▶ Material provided:
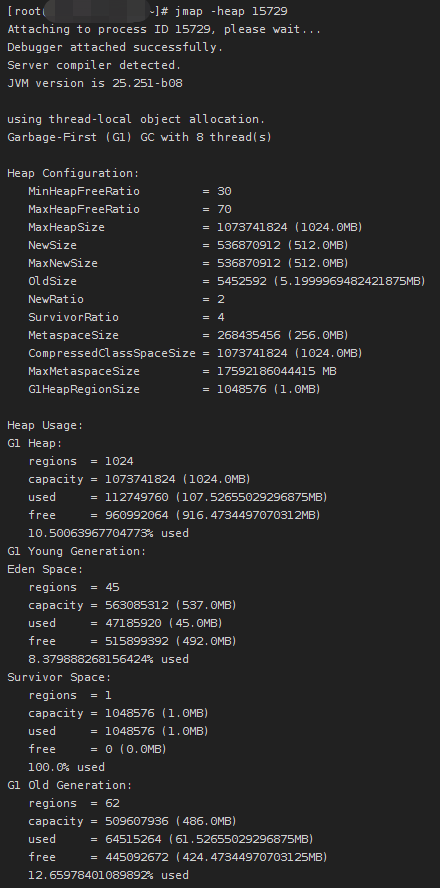The width and height of the screenshot is (440, 888).
Task: Select the G1 Old Generation heading
Action: pos(70,785)
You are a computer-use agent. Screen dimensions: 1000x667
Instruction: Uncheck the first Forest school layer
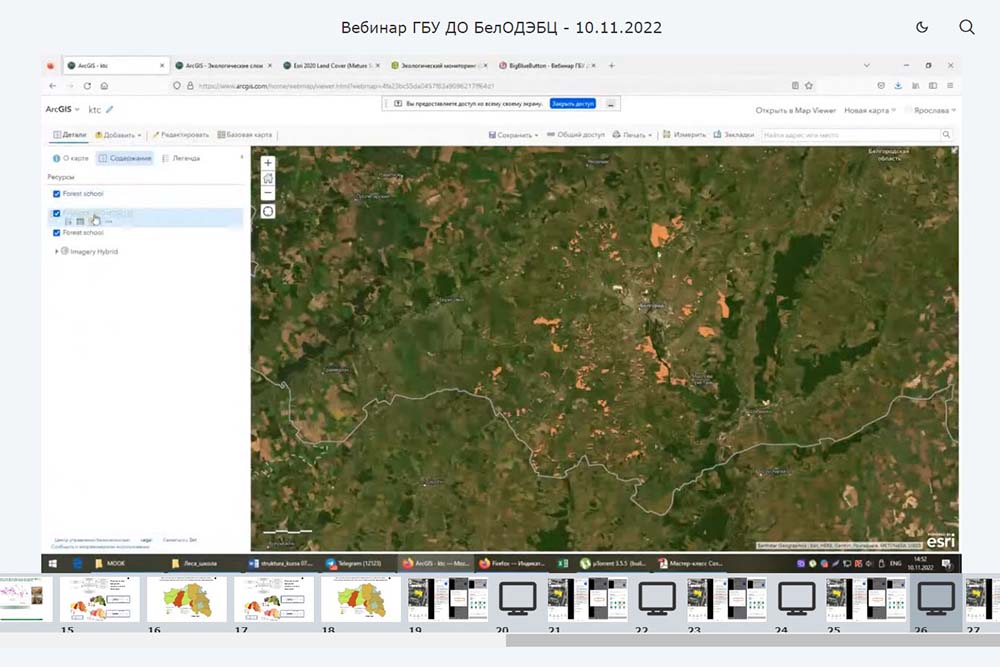[56, 194]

▶ Directions: Leave out the pictures, and extract exactly the lines from the one with "Instruction: Uncheck the" through the end of the records, both ends included.

▶ Reply:
Instruction: Uncheck the first Forest school layer
[56, 194]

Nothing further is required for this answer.